Being human is something I’ll write about often as I learn to become one again and all the ways I tried to avoid being one…
Being human means more than being born into existence. It means being vulnerable and messy and courageous with your feelings. It means taking risks and getting hurt when you finally choose to expose your heart. Being human involves suffering. It means accepting a life you didn’t plan on having. It means making connections with others which is one way I thrive, but I stopped. After my divorce I wanted no part of being a human. I was done with all that foolishness. Never again, I said. I was going to live the rest of my life on my own and just be “happy”. Problem was I wasn’t happy because I wasn’t living. I’d gotten really good at staying in the deep end where I was covered up, my soul under water, without oxygen, but safe from the world. Keep your heart and soul safe at all costs, I would tell myself. So I stayed under the water that had become a comfortable friend, so just my mouth was at the surface and I could breathe just enough to continue treading the water. I didn’t realize how exhausting that was, but God forbid I actually come all the way up to the surface and float there on my back like they teach you to do as a child for survival. Nope, this was my means of surviving. Never would I come up and float on my back there and expose my bare, naked soul to anyone ever again, let anyone touch me or see ME and my true heart with all it’s cracks. I was much safer this way. Safe from feelings, safe from others, safe from my mess and my truth, safe from the whole wide world. Ironic – float on your back to survive. So, naturally, being the incredibly stubborn girl that I can be, I chose to stay under, to stuff my heart and my truth all the way down, and I almost drowned myself.

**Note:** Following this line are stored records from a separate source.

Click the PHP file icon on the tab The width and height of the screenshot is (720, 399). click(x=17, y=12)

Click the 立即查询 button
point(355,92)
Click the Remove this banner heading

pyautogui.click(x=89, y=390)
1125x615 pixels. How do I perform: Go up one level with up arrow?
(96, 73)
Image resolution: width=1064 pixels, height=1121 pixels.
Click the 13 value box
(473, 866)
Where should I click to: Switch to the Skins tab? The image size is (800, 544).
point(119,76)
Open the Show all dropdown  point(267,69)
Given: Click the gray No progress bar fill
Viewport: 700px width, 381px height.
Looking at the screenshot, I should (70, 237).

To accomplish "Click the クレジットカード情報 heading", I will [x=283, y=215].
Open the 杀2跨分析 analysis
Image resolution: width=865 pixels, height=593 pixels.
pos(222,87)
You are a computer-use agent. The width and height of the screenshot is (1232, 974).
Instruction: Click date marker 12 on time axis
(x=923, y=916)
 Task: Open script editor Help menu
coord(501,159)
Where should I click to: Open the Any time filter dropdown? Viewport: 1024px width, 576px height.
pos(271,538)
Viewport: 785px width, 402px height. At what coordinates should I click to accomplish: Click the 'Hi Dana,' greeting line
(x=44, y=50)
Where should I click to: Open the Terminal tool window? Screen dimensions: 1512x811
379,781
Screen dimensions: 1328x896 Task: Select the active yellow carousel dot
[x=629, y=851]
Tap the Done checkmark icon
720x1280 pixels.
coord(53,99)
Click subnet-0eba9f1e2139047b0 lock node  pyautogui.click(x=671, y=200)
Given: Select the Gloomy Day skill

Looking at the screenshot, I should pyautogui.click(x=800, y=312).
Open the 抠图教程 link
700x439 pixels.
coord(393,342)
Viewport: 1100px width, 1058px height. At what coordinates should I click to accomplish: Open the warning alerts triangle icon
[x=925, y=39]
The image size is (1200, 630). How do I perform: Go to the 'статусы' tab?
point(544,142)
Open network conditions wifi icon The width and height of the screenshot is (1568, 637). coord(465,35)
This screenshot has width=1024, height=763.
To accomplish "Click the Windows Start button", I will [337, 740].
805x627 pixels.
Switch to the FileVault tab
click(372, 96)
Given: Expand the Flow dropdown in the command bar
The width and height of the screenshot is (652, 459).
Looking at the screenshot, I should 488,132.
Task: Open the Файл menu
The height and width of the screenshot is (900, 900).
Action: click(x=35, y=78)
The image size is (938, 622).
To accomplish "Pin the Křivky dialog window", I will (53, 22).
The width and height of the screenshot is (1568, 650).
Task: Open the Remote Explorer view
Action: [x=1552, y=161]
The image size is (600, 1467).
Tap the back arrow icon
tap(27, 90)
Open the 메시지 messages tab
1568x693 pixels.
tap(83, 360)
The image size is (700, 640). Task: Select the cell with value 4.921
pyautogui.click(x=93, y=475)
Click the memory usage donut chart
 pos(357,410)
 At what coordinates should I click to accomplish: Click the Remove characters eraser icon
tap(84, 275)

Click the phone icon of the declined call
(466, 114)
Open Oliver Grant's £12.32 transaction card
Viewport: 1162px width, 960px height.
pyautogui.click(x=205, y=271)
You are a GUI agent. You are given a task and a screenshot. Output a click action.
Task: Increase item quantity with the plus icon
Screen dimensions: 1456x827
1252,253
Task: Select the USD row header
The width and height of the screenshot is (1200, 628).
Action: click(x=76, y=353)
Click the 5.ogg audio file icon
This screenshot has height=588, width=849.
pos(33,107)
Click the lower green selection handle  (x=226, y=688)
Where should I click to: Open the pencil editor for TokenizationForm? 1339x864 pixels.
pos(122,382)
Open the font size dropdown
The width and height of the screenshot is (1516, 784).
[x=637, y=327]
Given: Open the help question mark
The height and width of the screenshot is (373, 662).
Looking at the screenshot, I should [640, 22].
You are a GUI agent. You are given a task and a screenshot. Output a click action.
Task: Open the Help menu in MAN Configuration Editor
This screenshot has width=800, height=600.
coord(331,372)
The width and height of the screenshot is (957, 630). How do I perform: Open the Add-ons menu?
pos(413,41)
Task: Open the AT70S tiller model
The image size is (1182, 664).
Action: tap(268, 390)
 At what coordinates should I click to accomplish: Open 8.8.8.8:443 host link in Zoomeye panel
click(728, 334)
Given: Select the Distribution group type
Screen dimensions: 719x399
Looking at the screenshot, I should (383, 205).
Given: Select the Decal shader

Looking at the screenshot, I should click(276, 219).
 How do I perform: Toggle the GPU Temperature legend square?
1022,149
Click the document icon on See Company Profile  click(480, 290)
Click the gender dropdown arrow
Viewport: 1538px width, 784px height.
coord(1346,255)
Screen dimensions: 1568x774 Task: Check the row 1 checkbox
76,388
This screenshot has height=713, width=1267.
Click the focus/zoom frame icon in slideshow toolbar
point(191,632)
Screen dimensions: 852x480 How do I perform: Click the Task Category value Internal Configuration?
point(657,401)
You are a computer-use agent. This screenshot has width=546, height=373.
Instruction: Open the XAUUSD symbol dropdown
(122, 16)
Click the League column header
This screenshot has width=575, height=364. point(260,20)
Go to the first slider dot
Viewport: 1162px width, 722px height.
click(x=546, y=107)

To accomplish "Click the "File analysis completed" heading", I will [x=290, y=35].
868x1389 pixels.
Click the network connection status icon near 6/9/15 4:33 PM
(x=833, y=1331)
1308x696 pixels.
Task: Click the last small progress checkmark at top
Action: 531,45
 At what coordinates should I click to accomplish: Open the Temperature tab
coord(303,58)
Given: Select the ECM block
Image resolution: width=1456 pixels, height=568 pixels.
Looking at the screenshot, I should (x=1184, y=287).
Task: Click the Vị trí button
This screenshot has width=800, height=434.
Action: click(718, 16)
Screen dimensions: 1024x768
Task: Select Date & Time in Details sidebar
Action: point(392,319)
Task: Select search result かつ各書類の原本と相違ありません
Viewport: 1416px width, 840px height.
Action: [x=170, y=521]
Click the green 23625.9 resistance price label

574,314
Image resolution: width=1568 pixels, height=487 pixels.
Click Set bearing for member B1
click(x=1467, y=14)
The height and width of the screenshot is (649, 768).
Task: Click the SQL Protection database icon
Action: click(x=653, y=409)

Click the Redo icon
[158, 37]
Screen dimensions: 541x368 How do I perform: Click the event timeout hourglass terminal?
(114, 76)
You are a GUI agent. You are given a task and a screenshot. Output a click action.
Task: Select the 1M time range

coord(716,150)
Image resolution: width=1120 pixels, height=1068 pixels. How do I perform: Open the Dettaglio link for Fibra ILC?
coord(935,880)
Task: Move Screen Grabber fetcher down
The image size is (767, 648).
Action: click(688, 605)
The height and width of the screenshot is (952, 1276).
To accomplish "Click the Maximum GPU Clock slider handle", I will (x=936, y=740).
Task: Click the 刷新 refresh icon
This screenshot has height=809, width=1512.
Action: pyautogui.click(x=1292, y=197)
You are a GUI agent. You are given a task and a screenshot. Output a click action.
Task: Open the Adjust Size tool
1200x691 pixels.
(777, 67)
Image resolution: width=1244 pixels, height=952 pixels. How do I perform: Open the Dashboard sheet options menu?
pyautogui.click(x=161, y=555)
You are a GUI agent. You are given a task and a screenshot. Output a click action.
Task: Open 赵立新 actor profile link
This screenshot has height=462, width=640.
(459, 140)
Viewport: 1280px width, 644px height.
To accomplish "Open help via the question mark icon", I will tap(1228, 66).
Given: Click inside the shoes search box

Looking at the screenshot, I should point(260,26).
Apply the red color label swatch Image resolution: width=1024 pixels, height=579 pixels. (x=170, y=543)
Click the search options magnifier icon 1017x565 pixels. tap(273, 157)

I remember a particular morning not too long ago. My boys’ father had just come and picked up the kids to take them for the week. Something I don’t believe I’ll ever get used to. Every single time it still completely unearths me like a violent storm ripping an Oak tree from it’s roots. I feel uprooted and alone. I was standing in my kitchen reflecting on missing my boys and slowly coming to life with my first cup of coffee. I was staring out the window feeling anxious, waiting. Waiting. Waiting for what? Cars passed by and I continued to wait for something or someone, but no one was coming. I was here alone. No one was coming to save me from myself or the loneliness. Then I saw a moth trapped between the glass and the screen of my kitchen window, frantically pacing back and forth, anxious, like he too was waiting and finding it hard to breathe, like me. I tapped on the glass and thought to myself, “Turn around little guy! Look, there’s a screen on the other side. You can breathe. You got this!” I realized I was cheering on a moth (and rolled my eyes at myself and the absurdity of it), but, more importantly, I listened to that message in my head. “Diane, you got this. You’re just beginning my friend and you’ll get it down, little by little. Just start living and keep going.”
So being a human really is all about LIVING. And living, really living, requires some pain and suffering. On the other side of that pain is joy and passion and contentment. And it’s a cycle that will repeat itself within us to some degree for our entire lives. So I’m learning, like so many of us, to float on my back a little more, to relax, breathe and enjoy it, to show more of myself and my heart. I practice a little more every day and find myself feeling joy again.
That is why I started this blog that I’ve been threatening to begin for years. I had hit rock bottom and writing was and is the one thing that can bring me out of anything. I want to share my story and my experiences with others so that they know they are never alone. Maybe then others will start to try floating on their backs, sharing their hearts, their words and their truth. To start living. After all that’s what we’re here for.